→ DATA IN THIS EXERCISE:
^^^^^^^^^^^^^^^^
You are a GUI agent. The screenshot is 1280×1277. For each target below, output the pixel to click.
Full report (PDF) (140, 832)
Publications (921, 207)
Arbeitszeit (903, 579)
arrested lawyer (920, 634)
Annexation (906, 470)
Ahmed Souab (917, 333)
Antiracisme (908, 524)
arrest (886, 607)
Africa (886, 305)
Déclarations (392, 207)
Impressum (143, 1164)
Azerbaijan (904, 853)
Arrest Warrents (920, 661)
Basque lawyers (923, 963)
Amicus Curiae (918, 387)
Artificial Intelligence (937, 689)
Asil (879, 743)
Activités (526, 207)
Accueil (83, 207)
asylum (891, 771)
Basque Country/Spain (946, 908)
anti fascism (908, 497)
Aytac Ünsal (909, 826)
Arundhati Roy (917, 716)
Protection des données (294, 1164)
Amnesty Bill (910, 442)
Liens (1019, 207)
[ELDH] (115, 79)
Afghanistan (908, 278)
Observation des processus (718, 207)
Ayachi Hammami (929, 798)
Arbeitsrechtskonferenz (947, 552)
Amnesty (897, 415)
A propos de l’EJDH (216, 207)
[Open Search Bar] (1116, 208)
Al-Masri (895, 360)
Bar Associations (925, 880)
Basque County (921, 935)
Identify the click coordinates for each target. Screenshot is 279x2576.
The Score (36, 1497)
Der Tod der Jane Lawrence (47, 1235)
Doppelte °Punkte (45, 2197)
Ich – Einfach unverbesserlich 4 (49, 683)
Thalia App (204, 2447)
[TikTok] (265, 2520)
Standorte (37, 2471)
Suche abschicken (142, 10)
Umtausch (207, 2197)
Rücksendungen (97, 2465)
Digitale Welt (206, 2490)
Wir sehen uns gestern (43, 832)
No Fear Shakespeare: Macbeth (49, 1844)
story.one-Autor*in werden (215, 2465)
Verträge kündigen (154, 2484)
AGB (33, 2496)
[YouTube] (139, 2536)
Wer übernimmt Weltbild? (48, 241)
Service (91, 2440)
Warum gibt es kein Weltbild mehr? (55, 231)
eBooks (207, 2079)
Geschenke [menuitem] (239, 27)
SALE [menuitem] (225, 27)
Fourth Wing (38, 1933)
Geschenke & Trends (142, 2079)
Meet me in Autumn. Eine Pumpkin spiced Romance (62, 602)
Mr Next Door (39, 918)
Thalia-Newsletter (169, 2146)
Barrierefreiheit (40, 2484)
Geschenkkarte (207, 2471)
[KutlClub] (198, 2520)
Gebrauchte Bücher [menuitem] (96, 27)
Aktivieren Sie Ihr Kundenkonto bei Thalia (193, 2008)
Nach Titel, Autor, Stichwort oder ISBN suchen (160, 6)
^^^^^^^^^^^^^^^^
Taking the entries above, write out exactly each line from the one holding "arrested lawyer (920, 634)" to the one holding "The Score (36, 1497)", both included, and stop there.

→ ANSWER FOR THIS EXERCISE:
arrested lawyer (920, 634)
Annexation (906, 470)
Ahmed Souab (917, 333)
Antiracisme (908, 524)
arrest (886, 607)
Africa (886, 305)
Déclarations (392, 207)
Impressum (143, 1164)
Azerbaijan (904, 853)
Arrest Warrents (920, 661)
Basque lawyers (923, 963)
Amicus Curiae (918, 387)
Artificial Intelligence (937, 689)
Asil (879, 743)
Activités (526, 207)
Accueil (83, 207)
asylum (891, 771)
Basque Country/Spain (946, 908)
anti fascism (908, 497)
Aytac Ünsal (909, 826)
Arundhati Roy (917, 716)
Protection des données (294, 1164)
Amnesty Bill (910, 442)
Liens (1019, 207)
[ELDH] (115, 79)
Afghanistan (908, 278)
Observation des processus (718, 207)
Ayachi Hammami (929, 798)
Arbeitsrechtskonferenz (947, 552)
Amnesty (897, 415)
A propos de l’EJDH (216, 207)
[Open Search Bar] (1116, 208)
Al-Masri (895, 360)
Bar Associations (925, 880)
Basque County (921, 935)
Identify the click coordinates for each target. Screenshot is 279x2576.
The Score (36, 1497)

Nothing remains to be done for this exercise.